Israel is also demanding that Syria restrain the Hizbollah guerrillas who are fighting to expel Israel's forces from their nine-mile-wide occupation zone in south Lebanon.

In the past week, Hizbollah rockets killed one man and wounded eight others in northern Israel in retaliation for the death of a woman killed by Israeli artillery fire in Lebanon.

Israeli leaders said yesterday that they have received assurances from Syria, through American intermediaries, that it wants to maintain a 1993 understanding whereby Hizbollah will not rocket northern Israel if the Israelis do not bomb Lebanese villages north of their occupation zone.

The Israeli chief of staff, General Amnon Lipkin- Shahak, and his Syrian opposite number, General Hikmat Shihabi, will meet at a secret location in Washington, but spokesmen will give some account of what has been discussed immediately afterwards.

Both are military chiefs of staff, and former heads of military intelligence, with close ties to their political leaders and reputations as tough, astute negotiators. One observer called the pair "the best" their countries' could offer.

Last December, talks were broken off because Syria said Israel had made "impossible" demands.
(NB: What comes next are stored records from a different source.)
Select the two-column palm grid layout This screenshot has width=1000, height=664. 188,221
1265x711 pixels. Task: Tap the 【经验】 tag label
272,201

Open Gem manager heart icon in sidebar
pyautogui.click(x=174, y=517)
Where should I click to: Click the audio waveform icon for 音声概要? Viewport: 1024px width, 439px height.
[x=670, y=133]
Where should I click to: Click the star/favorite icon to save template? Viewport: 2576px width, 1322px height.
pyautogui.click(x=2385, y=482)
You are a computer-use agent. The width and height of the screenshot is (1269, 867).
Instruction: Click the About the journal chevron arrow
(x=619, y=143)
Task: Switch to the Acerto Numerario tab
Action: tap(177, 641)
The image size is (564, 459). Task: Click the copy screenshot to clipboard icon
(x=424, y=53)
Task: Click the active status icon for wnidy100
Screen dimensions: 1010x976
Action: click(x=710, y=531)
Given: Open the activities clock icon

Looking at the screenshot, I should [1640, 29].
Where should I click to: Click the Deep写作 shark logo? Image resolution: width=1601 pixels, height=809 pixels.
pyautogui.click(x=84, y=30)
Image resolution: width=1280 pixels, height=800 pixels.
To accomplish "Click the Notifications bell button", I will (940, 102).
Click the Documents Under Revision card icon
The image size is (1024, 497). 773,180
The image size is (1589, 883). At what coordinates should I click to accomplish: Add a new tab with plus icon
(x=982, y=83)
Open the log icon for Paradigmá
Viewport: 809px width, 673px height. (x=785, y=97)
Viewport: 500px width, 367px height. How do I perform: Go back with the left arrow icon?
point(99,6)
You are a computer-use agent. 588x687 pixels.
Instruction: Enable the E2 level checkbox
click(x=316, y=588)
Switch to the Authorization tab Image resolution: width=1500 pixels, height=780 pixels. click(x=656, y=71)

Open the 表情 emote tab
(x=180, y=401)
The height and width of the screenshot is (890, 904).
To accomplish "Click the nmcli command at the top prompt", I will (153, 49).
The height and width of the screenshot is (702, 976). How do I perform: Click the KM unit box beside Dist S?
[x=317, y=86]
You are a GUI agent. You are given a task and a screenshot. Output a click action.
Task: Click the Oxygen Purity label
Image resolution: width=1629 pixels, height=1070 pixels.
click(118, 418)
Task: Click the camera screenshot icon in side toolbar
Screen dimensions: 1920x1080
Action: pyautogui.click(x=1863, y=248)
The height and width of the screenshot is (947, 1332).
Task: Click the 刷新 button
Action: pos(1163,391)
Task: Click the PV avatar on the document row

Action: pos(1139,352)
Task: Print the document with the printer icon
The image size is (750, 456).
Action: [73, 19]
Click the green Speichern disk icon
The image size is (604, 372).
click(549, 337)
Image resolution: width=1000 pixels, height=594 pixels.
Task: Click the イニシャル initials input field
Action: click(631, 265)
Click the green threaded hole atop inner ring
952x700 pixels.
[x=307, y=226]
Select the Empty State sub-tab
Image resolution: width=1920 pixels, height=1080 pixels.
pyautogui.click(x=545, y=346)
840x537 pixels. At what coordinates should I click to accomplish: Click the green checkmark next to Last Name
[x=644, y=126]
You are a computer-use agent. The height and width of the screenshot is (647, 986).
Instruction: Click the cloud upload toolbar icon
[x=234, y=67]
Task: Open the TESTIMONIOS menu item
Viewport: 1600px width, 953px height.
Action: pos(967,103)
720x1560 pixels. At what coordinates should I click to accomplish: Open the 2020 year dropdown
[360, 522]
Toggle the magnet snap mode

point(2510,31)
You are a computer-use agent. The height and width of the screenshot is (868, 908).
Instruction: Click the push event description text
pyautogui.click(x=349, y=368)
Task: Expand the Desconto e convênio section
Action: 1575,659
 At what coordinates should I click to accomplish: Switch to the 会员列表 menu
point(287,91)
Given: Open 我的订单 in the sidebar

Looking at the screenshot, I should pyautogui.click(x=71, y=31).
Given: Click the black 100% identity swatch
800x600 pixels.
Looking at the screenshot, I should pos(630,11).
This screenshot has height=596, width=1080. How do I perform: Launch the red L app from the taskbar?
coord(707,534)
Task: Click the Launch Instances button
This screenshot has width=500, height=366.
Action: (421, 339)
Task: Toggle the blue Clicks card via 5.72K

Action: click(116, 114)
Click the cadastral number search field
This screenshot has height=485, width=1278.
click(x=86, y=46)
Israeli leaders have publicly conceded that there will be no peace treaty without the return of the Golan, captured by Israel in 1967. The exact line of the new frontier has yet to be determined, but at the heart of the three-day talks in Washington will be security measures and the extent of demilitarisation on each side.

Israel and the US are also looking for a transformation of Syria's political position in the Middle East, equivalent to that of Egypt in 1979. The Foreign Minister, Shimon Peres, says negotiations are not just about the Golan, but about ending Syria's alliance with Iran. Syria would also have to end support for Hizbollah in the event of a peace treaty.

In Washington, General Shahak will present maps to the Syrians showing proposals for total demilitarisation of the Golan itself, as well as a withdrawal of Syrian forces to a point halfway to Damascus. Beyond that point, Israel wants a limit on Syrian tanks, right up to the outskirts of Syria's capital.

It may also ask the Syrians to build a barrier impassable by their own tanks.

Israeli public opinion is still opposed to giving back the Golan, according to polls. The Deputy Foreign Minister,Yossi Beilin, recently said: "From the security aspect, the Golan Heights isn't as important as it is described as being."

But he said the efforts of successive Israeli governments to portray the Golan as vital tosecurity had proved too successful, making their abandonment less acceptable to the public.

The Prime Minister, Yitzhak Rabin, says there would have to be three full years of normal relations with Syria before a full Israeli withdrawal.

That would have the advantage, from Mr Rabin's point of view, of at least being able to present the Israeli public with a peace treaty before next year's general election.